Task: Below are records; reproduce exactly the lines from the one containing "Department dropdown list" through the end, both included, and only those.

Information supplied:
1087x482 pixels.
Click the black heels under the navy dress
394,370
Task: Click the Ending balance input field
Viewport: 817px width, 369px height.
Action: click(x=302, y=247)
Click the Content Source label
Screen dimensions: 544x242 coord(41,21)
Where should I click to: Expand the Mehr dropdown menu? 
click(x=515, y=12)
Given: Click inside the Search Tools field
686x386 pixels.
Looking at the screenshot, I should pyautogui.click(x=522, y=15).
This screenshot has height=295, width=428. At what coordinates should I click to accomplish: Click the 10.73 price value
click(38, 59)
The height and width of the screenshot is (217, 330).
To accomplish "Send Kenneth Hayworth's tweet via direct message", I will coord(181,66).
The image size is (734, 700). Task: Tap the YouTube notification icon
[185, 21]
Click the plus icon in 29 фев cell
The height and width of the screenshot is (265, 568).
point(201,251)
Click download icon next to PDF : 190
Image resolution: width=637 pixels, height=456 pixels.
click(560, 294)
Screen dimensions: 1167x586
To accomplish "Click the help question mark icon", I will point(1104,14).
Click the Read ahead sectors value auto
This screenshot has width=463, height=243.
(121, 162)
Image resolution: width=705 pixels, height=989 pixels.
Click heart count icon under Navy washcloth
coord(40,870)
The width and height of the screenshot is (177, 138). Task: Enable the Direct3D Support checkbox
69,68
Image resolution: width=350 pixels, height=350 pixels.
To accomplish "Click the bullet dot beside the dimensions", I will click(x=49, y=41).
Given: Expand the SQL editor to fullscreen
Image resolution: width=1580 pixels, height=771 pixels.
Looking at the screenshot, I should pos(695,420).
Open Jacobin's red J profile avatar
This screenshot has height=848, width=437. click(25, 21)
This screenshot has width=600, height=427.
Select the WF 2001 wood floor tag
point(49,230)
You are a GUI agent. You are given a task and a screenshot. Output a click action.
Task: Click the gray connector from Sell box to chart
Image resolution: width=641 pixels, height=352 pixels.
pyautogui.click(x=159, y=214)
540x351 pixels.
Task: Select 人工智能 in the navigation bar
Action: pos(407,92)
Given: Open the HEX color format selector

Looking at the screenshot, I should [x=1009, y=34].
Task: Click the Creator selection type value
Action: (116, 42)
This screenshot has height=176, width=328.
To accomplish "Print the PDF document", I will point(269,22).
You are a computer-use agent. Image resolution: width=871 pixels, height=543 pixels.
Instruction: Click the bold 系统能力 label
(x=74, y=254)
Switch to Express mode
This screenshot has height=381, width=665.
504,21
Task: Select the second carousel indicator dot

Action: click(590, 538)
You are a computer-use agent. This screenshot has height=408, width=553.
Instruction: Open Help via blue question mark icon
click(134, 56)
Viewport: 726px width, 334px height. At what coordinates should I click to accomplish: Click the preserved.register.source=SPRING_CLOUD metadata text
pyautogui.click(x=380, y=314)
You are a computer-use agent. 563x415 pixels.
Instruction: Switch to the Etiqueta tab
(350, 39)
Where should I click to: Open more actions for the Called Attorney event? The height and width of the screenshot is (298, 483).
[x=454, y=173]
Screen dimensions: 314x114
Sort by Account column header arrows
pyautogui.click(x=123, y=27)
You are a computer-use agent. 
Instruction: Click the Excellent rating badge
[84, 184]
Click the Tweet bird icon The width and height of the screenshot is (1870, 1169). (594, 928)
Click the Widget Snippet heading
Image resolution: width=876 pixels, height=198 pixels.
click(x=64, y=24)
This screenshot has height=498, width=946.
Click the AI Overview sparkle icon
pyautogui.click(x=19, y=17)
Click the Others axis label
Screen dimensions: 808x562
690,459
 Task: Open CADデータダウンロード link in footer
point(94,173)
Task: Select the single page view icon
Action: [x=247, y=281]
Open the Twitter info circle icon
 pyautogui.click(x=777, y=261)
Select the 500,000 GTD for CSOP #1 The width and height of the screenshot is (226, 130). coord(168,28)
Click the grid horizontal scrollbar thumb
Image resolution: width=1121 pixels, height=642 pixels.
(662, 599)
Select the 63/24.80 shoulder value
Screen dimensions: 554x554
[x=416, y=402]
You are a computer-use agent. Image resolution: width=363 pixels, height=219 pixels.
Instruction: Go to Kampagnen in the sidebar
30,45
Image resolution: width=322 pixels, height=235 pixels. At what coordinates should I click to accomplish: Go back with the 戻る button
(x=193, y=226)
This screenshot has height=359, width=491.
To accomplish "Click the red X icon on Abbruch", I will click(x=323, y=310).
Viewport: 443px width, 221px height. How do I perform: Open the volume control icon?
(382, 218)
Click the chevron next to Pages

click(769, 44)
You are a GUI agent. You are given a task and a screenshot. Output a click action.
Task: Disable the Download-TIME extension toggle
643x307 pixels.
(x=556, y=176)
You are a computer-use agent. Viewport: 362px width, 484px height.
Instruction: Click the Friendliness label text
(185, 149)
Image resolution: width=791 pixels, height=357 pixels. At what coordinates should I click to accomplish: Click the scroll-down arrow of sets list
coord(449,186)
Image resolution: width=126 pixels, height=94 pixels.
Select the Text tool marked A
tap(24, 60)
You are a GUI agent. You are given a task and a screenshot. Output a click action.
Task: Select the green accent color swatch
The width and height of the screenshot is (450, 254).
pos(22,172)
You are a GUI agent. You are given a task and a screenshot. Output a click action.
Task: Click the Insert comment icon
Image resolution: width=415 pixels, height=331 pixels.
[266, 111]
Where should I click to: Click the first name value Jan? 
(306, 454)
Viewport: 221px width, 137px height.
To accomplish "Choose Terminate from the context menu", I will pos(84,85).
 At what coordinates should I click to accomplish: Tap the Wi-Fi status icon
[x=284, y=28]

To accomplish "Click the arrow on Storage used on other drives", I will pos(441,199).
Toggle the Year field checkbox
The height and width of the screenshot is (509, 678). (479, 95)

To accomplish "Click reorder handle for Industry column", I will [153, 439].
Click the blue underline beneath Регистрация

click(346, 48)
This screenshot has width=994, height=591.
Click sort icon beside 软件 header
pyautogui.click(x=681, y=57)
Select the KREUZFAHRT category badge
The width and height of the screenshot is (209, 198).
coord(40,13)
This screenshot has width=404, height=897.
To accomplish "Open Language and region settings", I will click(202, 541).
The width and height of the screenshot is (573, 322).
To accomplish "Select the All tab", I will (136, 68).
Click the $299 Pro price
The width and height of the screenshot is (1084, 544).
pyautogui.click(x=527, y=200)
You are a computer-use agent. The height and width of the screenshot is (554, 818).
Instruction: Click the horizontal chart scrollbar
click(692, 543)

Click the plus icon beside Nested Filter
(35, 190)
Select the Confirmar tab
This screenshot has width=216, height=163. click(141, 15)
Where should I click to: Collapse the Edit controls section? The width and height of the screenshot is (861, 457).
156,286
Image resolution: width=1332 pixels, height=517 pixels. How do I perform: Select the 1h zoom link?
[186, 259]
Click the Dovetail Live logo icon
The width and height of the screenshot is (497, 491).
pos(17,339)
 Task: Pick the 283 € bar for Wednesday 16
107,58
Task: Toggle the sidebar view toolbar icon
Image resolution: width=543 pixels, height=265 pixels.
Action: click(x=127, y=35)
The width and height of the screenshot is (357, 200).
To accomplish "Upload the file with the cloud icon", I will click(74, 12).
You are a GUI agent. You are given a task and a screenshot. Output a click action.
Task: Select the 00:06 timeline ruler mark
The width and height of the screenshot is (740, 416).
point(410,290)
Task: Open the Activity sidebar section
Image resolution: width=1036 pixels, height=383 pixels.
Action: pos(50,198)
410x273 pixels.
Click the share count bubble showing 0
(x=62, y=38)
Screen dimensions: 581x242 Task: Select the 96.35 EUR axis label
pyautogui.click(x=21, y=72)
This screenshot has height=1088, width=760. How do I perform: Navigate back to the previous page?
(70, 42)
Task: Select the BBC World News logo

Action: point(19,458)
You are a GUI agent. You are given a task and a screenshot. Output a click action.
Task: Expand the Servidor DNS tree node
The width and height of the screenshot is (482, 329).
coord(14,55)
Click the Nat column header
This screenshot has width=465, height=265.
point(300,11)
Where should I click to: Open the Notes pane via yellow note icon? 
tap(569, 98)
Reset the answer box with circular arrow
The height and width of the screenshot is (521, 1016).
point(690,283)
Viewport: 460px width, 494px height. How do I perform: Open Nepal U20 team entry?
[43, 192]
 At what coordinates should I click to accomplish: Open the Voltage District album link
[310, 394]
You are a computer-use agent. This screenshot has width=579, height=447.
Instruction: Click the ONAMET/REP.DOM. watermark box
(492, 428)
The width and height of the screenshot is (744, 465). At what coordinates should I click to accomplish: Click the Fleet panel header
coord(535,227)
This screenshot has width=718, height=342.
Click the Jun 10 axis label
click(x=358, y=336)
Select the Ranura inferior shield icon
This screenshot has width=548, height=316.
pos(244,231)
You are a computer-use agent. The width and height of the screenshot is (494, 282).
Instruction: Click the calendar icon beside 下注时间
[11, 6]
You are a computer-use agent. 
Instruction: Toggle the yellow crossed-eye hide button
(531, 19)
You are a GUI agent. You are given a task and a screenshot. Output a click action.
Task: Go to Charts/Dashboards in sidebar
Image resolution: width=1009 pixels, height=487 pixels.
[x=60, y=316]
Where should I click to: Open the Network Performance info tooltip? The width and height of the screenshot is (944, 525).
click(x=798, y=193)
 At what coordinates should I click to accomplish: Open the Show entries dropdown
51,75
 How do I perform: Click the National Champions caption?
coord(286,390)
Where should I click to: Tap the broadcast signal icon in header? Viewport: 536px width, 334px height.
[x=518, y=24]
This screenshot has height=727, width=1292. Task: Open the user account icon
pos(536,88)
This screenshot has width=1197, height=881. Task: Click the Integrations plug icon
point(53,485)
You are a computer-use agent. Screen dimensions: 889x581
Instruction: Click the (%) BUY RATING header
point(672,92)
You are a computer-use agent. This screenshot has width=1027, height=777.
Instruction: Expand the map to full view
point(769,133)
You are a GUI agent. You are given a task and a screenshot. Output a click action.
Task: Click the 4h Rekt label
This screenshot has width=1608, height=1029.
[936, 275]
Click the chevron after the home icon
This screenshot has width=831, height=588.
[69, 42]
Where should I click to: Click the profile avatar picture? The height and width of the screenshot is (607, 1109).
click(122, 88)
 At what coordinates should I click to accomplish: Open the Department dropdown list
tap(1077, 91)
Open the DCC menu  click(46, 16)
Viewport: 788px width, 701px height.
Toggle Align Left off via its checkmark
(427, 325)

Written reply:
 At what coordinates should I click to accomplish: Open the Department dropdown list
tap(1077, 91)
Open the DCC menu  click(46, 16)
Viewport: 788px width, 701px height.
Toggle Align Left off via its checkmark
(427, 325)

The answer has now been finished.